You have taken title. The former owner has filed for bankruptcy and the debtor filed an adversary proceeding seeking to undo the transfer both as a preference and as a fraudulent conveyance. The Statutes: 11 U.S.C. 547(b), states: (b) Except as provided in subsections (c) and (i) of this section, the trustee may avoid any transfer of an interest of the debtor in property – (1) to or for the benefit of a creditor; (2) for or on account of an antecedent debt owed by the debtor before such transfer was made; (3) made while the debtor was insolvent; (4) made - (A) on or within 90 days before the date of the filing of the petition; or (B) between ninety days and one year before the date of the filing of the petition, if such creditor at the time of such transfer was an insider; and (5) that enables such creditor to receive more than such creditor would receive if - (A) the case were a case under chapter 7 of this title; (B) the transfer had not been made; and (C) such creditor received payment of such debt to the extent provided by the provisions of this title.

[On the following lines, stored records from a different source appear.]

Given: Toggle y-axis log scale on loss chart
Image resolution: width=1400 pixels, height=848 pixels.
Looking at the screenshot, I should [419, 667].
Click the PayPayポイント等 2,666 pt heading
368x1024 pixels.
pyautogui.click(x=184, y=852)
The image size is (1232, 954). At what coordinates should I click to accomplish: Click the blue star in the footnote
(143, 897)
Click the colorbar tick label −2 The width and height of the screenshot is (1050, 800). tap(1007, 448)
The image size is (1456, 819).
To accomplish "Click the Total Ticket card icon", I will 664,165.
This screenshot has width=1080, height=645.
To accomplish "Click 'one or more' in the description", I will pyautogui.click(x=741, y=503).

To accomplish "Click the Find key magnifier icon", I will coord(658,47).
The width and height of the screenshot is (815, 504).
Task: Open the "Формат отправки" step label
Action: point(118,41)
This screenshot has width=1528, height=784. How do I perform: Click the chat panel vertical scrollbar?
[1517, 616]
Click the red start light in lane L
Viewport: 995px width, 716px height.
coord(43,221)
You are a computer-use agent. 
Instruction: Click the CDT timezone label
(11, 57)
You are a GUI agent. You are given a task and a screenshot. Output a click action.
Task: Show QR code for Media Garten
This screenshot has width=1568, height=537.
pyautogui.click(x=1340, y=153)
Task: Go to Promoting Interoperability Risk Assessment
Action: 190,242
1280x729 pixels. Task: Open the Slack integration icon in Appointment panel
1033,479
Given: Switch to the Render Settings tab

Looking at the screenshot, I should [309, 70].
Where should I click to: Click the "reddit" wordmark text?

The Statutes: (Continued) 11 U.S.C. 548, states: (a)(1) The trustee may avoid any transfer (including any transfer to or for the benefit of an insider under an employment contract) of an interest of the debtor in property, or any obligation (including any obligation to or for the benefit of an insider under an employment contract) incurred by the debtor, that was made or incurred on or within 2 years before the date of the filing of the petition, if the debtor voluntarily or involuntarily - (B)(i) received less than a reasonably equivalent value in exchange for such transfer or obligation; and (ii)(I) was insolvent on the date that such transfer was made or such obligation was incurred, or became insolvent as a result of such transfer or obligation.

What does this really mean What does this really mean? You are at risk if you recover a property that is worth more than your lien redemption. The larger the difference, the greater the risk. Legal Issues, or how do you defend the action? Valuation question – how much is the property actually worth? Debtors invariably will overvalue the property. Generally established by appraisal. Was the transfer made while the debtor was insolvent, or was the debtor rendered insolvent by the transfer? This can be made an issue if the debtor owns a number of properties or has other assets. It is not as useful if your foreclosure divested the debtor of its major asset. For whom is the recovery being sought? There has to be an “estate” with other creditors (meaning other than you). If the recovery will only benefit the debtor, or (for example) a mortgage holder who was foreclosed, you may be able to defeat the action. The recovery in a fraudulent transfer or preference action must benefit unsecured creditors.   What is the possible recovery for the Debtor? Either a return of the property (you will have to be redeemed) or a monetary award based upon the difference between the redemption amount and the value of the property.